### Objective
Can you give the data below again, replacing every "Instruction:" with "Goal:" and leaving everything else unchanged?

### Raw data
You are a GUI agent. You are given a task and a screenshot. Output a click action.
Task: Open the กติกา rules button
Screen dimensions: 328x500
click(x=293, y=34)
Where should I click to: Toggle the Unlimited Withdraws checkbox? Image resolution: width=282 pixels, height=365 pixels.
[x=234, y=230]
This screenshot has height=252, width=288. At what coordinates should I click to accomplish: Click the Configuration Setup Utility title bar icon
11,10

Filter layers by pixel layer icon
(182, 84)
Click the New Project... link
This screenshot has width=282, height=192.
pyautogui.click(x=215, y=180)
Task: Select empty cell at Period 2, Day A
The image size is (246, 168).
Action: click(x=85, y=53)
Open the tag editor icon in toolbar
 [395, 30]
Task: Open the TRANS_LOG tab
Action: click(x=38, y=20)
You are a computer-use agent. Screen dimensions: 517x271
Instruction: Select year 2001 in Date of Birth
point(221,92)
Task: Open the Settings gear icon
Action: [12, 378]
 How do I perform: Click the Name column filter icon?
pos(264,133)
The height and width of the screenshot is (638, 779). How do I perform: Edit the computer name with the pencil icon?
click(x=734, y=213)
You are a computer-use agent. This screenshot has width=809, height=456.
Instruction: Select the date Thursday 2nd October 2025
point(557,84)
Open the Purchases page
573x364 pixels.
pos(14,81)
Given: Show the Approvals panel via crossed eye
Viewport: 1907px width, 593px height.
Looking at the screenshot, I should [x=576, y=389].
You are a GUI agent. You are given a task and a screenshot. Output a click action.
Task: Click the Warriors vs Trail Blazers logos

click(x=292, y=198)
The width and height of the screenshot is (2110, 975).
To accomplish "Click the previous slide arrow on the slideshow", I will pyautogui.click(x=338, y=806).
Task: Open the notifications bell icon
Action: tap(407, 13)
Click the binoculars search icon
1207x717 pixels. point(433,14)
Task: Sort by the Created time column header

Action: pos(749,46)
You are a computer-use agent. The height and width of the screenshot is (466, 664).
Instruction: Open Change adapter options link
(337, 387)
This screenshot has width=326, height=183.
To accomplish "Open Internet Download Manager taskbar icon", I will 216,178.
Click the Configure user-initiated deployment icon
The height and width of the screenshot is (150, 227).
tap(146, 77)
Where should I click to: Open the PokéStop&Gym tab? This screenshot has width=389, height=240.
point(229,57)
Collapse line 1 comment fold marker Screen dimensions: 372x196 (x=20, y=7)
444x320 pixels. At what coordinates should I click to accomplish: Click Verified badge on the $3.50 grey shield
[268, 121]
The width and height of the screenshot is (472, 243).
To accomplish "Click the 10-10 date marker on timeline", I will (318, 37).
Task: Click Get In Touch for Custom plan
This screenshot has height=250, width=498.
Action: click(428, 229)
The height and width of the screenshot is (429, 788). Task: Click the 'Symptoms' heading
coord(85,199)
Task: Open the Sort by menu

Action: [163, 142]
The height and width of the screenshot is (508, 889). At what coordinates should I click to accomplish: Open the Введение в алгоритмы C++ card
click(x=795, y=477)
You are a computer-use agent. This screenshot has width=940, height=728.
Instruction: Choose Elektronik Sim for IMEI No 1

### Completed exercise
You are a GUI agent. You are given a task and a screenshot. Output a click action.
Task: Open the กติกา rules button
Screen dimensions: 328x500
click(x=293, y=34)
Where should I click to: Toggle the Unlimited Withdraws checkbox? Image resolution: width=282 pixels, height=365 pixels.
[x=234, y=230]
This screenshot has height=252, width=288. At what coordinates should I click to accomplish: Click the Configuration Setup Utility title bar icon
11,10

Filter layers by pixel layer icon
(182, 84)
Click the New Project... link
This screenshot has width=282, height=192.
pyautogui.click(x=215, y=180)
Task: Select empty cell at Period 2, Day A
The image size is (246, 168).
Action: click(x=85, y=53)
Open the tag editor icon in toolbar
 [395, 30]
Task: Open the TRANS_LOG tab
Action: click(x=38, y=20)
You are a computer-use agent. Screen dimensions: 517x271
Goal: Select year 2001 in Date of Birth
point(221,92)
Task: Open the Settings gear icon
Action: [12, 378]
 How do I perform: Click the Name column filter icon?
pos(264,133)
The height and width of the screenshot is (638, 779). How do I perform: Edit the computer name with the pencil icon?
click(x=734, y=213)
You are a computer-use agent. This screenshot has width=809, height=456.
Goal: Select the date Thursday 2nd October 2025
point(557,84)
Open the Purchases page
573x364 pixels.
pos(14,81)
Given: Show the Approvals panel via crossed eye
Viewport: 1907px width, 593px height.
Looking at the screenshot, I should [x=576, y=389].
You are a GUI agent. You are given a task and a screenshot. Output a click action.
Task: Click the Warriors vs Trail Blazers logos

click(x=292, y=198)
The width and height of the screenshot is (2110, 975).
To accomplish "Click the previous slide arrow on the slideshow", I will pyautogui.click(x=338, y=806).
Task: Open the notifications bell icon
Action: tap(407, 13)
Click the binoculars search icon
1207x717 pixels. point(433,14)
Task: Sort by the Created time column header

Action: pos(749,46)
You are a computer-use agent. The height and width of the screenshot is (466, 664).
Goal: Open Change adapter options link
(337, 387)
This screenshot has width=326, height=183.
To accomplish "Open Internet Download Manager taskbar icon", I will 216,178.
Click the Configure user-initiated deployment icon
The height and width of the screenshot is (150, 227).
tap(146, 77)
Where should I click to: Open the PokéStop&Gym tab? This screenshot has width=389, height=240.
point(229,57)
Collapse line 1 comment fold marker Screen dimensions: 372x196 (x=20, y=7)
444x320 pixels. At what coordinates should I click to accomplish: Click Verified badge on the $3.50 grey shield
[268, 121]
The width and height of the screenshot is (472, 243).
To accomplish "Click the 10-10 date marker on timeline", I will (318, 37).
Task: Click Get In Touch for Custom plan
This screenshot has height=250, width=498.
Action: click(428, 229)
The height and width of the screenshot is (429, 788). Task: Click the 'Symptoms' heading
coord(85,199)
Task: Open the Sort by menu

Action: [163, 142]
The height and width of the screenshot is (508, 889). At what coordinates should I click to accomplish: Open the Введение в алгоритмы C++ card
click(x=795, y=477)
You are a computer-use agent. This screenshot has width=940, height=728.
Goal: Choose Elektronik Sim for IMEI No 1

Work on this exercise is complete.